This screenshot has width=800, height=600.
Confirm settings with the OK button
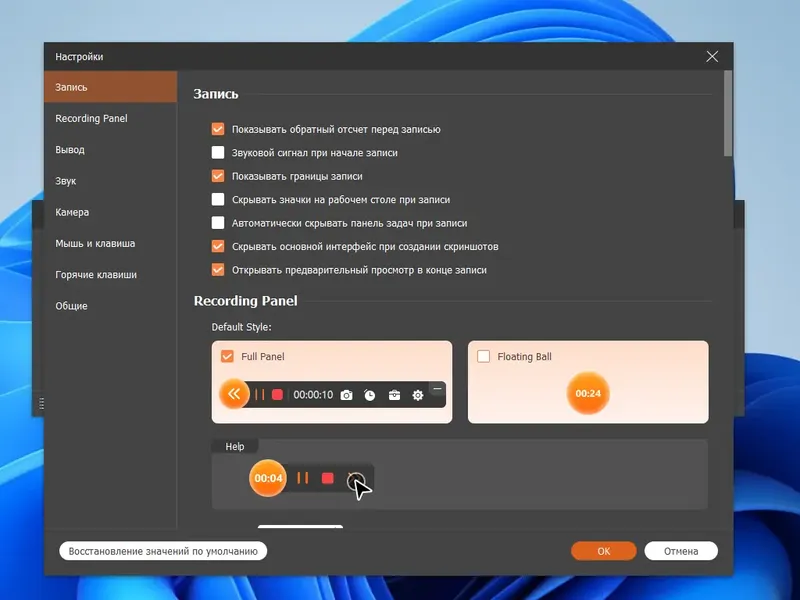(603, 550)
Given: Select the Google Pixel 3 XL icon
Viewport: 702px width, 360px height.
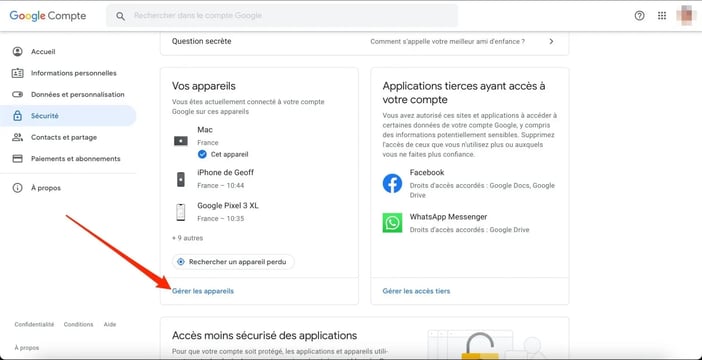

══════

What is needed is an exact repetition of every line from the line with "Given: Select the Google Pixel 3 XL icon" to the end of the data above, both ends included, with no pictures.

▸ **Solution below**
Given: Select the Google Pixel 3 XL icon
Viewport: 702px width, 360px height.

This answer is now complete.